Nada envidio a la voracidad
De tu amante más letal
Ella espera tu fatalidad
Yo pretendo lo inmortal
El espíritu que habita
Tu belleza más carnal
Esa luz que resucita
El pecado original
Ay amor, ay dolor…
Yo te quiero con alevosía…

Observando su entrepierna abultada, encendió otro cigarro. Tenía la necesidad imperante de hacerlo suyo, de arrancar de su boca suspiros y súplicas para que lo poseyera, para que lo tomara. Y esa posesión no sólo la quería de su cuerpo, también la deseaba de su espíritu y de su corazón. Anhelaba convertirse en su protector, en su mentor, en su todo; recorrer con él la senda de la sensualidad y del placer, por primera vez… Cerrando los ojos y arrugando el ceño, apretó los labios para controlar su estado físico.

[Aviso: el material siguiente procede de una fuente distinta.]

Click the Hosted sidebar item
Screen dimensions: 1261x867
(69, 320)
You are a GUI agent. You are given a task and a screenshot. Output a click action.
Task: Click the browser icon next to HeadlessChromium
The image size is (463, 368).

Esta continua represión de sus instintos lo frustraba sobremanera, le dolía... definitivamente necesitaba al muchacho para alejar este desasosiego que lo consumía y lo agotaba, para hacerle sentir como mínimo la mitad de lo que él mismo estaba sintiendo al pensar en él de esa manera. Porque estas noches frías y vacías que pasaba pensando en él no podía seguir soportándolas solo, debía borrarlas con su compañía. Porque la naturaleza de un lobo era ser depredador... y este lobo ya había encontrado a su presa.

-Vaya, después de todo, creo que sí estoy enamorado... –aceptó a regañadientes el policía, y se fue a su casa, a esperar la interminable noche sin sueños, a esperar la interminable noche sin el chico.